Subscribers are process-local. Each process creates its own.

Polling

my $val = $sub->poll;                       # non-blocking
my @v   = $sub->poll_multi($n);             # up to $n
my @v   = $sub->drain;                      # all available
my @v   = $sub->drain($max);                # up to $max
my $val = $sub->poll_wait;                  # block forever
my $val = $sub->poll_wait($timeout);        # block with timeout
my @v   = $sub->poll_wait_multi($n, $timeout);  # block for >=1

Callback Polling

my $n = $sub->poll_cb(\&handler);

Calls handler($msg) for each available message without returning to Perl between messages. Returns count processed.

Event Loop Integration

my $fd = $ps->eventfd;           # create eventfd
$ps->notify;                     # signal after publish
$ps->eventfd_consume;            # drain notification counter

# Combined: consume eventfd + drain messages
my @v = $sub->drain_notify;
my @v = $sub->drain_notify($max);

# EV example
my $w = EV::io $fd, EV::READ, sub {
    my @msgs = $sub->drain_notify;
    process($_) for @msgs;
};

Subscribers inherit the handle's eventfd at creation time. Use $sub->eventfd_set($fd) to set manually after creation.

Status

my $n = $sub->lag;             # messages behind
my $n = $sub->overflow_count;  # total messages lost to overflow
my $o = $sub->has_overflow;    # true if currently overflowed
my $c = $sub->cursor;         # read position
$sub->cursor($pos);           # seek
my $p = $sub->write_pos;      # publisher position

Cursor Management

$sub->reset;         # jump to latest (future messages only)
$sub->reset_oldest;  # jump to oldest available

If a subscriber falls behind by more than capacity messages, poll auto-recovers by resetting to the oldest available position. Lost messages are counted in overflow_count.

Handle Management

$ps->clear;              # reset ring to initial state
$ps->sync;               # msync to disk
$ps->unlink;             # remove backing file
Class->unlink($path);    # class method form
my $p = $ps->path;       # undef for anonymous/memfd
my $s = $ps->stats;      # diagnostic hashref

Keyword API

use Data::PubSub::Shared::Int;

ps_int_publish $ps, $value;
my $val = ps_int_poll $sub;
my $n   = ps_int_lag $sub;

Replace int with int32, int16, or str. Keywords are lexically scoped.

Crash Safety

Str mode: futex mutex with PID tracking. If a publisher dies holding the mutex, other publishers recover within 2 seconds. Int modes are lock-free and need no recovery.

BENCHMARKS

Single-process, 1M items, Linux x86_64. Run perl -Mblib bench/throughput.pl to reproduce.

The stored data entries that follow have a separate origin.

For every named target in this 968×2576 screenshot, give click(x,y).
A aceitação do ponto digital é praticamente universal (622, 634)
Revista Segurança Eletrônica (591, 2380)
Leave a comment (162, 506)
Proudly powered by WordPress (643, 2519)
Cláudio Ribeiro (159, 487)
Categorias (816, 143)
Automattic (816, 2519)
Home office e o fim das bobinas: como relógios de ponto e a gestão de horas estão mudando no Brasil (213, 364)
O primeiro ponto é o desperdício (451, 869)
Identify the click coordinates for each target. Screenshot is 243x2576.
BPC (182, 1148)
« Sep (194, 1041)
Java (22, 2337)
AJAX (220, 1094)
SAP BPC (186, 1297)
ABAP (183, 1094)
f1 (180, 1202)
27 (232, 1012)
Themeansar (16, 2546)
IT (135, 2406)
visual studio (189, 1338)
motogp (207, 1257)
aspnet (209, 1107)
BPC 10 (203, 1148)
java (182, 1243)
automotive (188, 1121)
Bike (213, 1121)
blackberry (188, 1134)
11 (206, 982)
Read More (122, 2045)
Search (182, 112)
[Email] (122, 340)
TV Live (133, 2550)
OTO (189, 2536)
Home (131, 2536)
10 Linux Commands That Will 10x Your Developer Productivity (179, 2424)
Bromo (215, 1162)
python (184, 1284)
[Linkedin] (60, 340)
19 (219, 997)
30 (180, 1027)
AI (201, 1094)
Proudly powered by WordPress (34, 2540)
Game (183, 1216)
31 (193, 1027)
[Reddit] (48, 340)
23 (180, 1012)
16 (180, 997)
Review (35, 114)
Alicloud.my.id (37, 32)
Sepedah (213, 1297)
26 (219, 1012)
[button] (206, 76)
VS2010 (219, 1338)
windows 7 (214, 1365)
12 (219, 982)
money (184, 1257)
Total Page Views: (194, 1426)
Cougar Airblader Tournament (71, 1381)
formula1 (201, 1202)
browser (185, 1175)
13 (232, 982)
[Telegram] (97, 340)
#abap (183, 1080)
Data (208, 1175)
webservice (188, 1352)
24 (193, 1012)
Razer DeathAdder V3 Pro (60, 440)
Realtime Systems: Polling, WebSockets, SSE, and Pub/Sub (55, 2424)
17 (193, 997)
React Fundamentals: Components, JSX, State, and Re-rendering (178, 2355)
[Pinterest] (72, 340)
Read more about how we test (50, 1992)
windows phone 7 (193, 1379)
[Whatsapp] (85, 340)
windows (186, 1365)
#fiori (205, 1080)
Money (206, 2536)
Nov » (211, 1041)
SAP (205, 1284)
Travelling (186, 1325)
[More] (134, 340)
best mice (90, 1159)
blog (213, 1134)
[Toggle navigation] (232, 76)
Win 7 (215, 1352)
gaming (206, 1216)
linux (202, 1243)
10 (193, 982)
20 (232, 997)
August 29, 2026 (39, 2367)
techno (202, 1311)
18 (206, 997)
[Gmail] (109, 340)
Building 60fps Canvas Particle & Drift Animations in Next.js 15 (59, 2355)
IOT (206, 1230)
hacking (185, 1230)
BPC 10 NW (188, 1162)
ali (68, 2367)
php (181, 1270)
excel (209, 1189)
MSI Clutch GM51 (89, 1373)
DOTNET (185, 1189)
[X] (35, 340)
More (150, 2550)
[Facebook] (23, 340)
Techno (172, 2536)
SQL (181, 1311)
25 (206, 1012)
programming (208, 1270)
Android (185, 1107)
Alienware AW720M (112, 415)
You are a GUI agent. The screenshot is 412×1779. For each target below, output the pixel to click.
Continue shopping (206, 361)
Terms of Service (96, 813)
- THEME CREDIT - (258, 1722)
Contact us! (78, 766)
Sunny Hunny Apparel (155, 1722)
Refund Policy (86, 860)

PUBLISH + POLL (interleaved)
Int     5.0M/s   (16 bytes/slot)
Int32   5.9M/s   (8 bytes/slot)
Int16   5.7M/s   (8 bytes/slot)
Str     2.5M/s   (~30B messages)

BATCH (100/batch)
Int publish_multi:    170M/s
Str publish_multi:     42M/s

Fan-out: publish throughput is independent of subscriber count.

SEE ALSO

Data::Queue::Shared, Data::Buffer::Shared, Data::HashMap::Shared

AUTHOR

vividsnow

LICENSE

This is free software; you can redistribute it and/or modify it under the same terms as Perl itself.